Paul then uses again the illustration of the athlete in a race. Here there is emphasis on keeping the rules and the lesson lies in discipline. A Christian must be self disciplined, able to do what is right even when by nature he would rather do something else, particularly with the pressures of contemporary society and 'keeping up with the neighbours'. Discipline speaks of pattern and purpose in life and this is that which only Christ can give. In the Christian life there is no place for the chaos and the aimless 'getting and doing' that afflicts human life today.

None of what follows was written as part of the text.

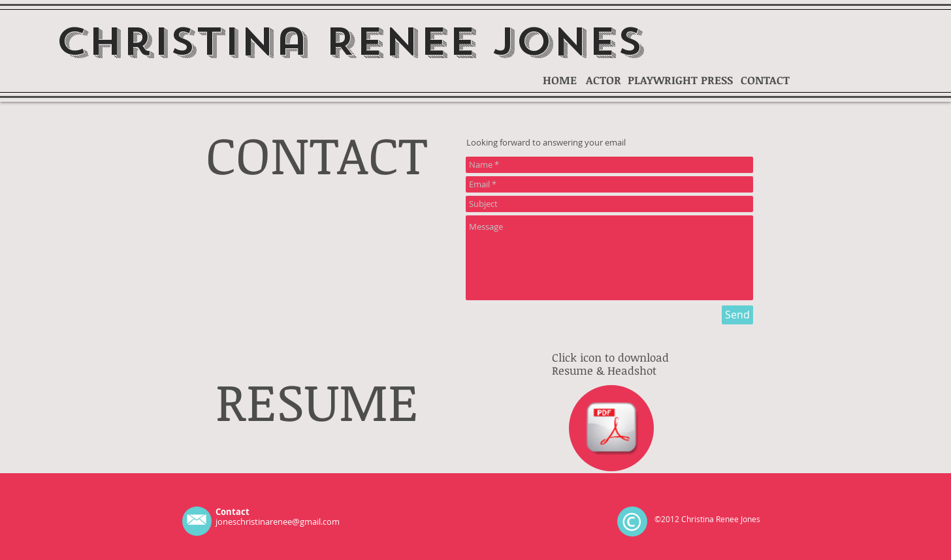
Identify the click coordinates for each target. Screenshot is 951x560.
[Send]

Thirdly, Paul draws a rural scene in which a farmer only obtains the best rewards when he works really hard with no let up for frivolous things. A Christian must be diligent to the point of allowing nothing into his life that will not contribute to his life in Christ
Paul refers to boxing at the games, not in the sense of attacking someone else but again in the matter of self-discipline. Pummelling himself was not shadow boxing (1 Cor.9.26). He writes as if he were two persons, as he does in Rom.7.14-20 Paul the apostle is attacking Saul the Jewish teacher who couldn't keep the Law. The old nature has to be punched until it knows that it is completely beaten. Too often, through the history of the Church even until this present day, Christians have imagined that their opponents are fellow Christians who hold different interpretations of Scripture from their own. This is not so. A.B Simpson's words remain true -
There is a foe whose hidden power
The Christian well may fear;
More subtle far than inbred sin,
And to the heart more dear.
It is the power of selfishness,
The proud and wilful - I
And ere my Lord can live in me
My very self must die.
This was the fight that Paul took seriously and in which he ultimately triumphed. The whole of this passage speaks of Paul being totally absorbed in his life with Christ. Anyone who has truly been in love with a spouse will know what Paul felt. Yet this is not a withdrawal from the world that offers only a monastic way of life. Christ was actively interested in the world and in the people around Him but always, without exception, his interest was concerned with God's will and His kingdom. Hence His words, "Strive first for the Kingdom of God and his righteousness" (Matt 6.32 NRSV). A job of work, a career or even one's own business can be a contributor in our lives to the Kingdom of God. But they can be a distraction which destroys spiritual life. The same applies to our relaxation and past times. It can also apply to Christian service and some forms of Bible study. They can all divert attention from Christ himself for none of these things can transform our lives. Only the Lord Jesus Christ can do that.
However great the self-denial and suffering endured by a Christian, it is but light affliction for the eternal weight of glory. That glory will be the shining with a character like that of Christ to a world that has known nothing of His beauty. Now is the time when that character is being formed in us. Is that the absorbing interest of our lives? Are we going straight for the goal.